Thursday, May 4, 2017

Suzanne Segal

"I lifted my right foot to step up into the bus and collided head-on with an invisible force that entered my awareness like a silently exploding stick of dynamite, blowing the door of my usual consciousness open and off its hinges, splitting me in two. In the gaping space that appeared, what I had previously called 'me' was forcefully pushed out of its usual location inside me into a new location that was approximately a foot behind and to the left of my head. 'I' was now behind my body looking out at the world without using the body's eyes."

"I suddenly became aware that I was driving through myself. For years there had been no self at all, yet here on this road, everything was myself, and I was driving through me to arrive where I already was. In essence, I was going nowhere because I was everywhere already. The infinite emptiness I new myself to be was now apparent as the infinite substance of everything I saw."

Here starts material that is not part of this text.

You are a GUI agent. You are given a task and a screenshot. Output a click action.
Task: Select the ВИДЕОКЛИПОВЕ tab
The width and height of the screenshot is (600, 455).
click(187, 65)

"The substance of the vastness is so directly perceivable to itself in every moment that the circuitry at times requires another adjustment phase to get used to more infinite awareness. When asked who I am, the only answer possible is: I am the infinite, the vastness that is the substance of all things. I am no one and everyone, nothing and everything -- just as you are."

Suzanne Segal taught publicly for awhile until she began to experience bouts of 'vastness expansion', fear and doubt. She began to judge what she had been saying or claiming to know. She thought her talk about the vastness was perhaps a defence mechanism to protect her from feelings and childhood abuse memories. In 1997 she was diagnosed with a massive brain tumor and died shortly thereafter.

Stephian Bodian, her very close friend says

"Suzanne's example speaks to us of the importance of integration -- of the personal and the transpersonal, the psychological and the spiritual -- and raises questions about the relationship between dissociation -- in which parts of the psyche split off from one another -- and genuine, abiding awakening. By dying before this integration had occurred, Suzanne left each of us with the koan of discovering it for ourselves."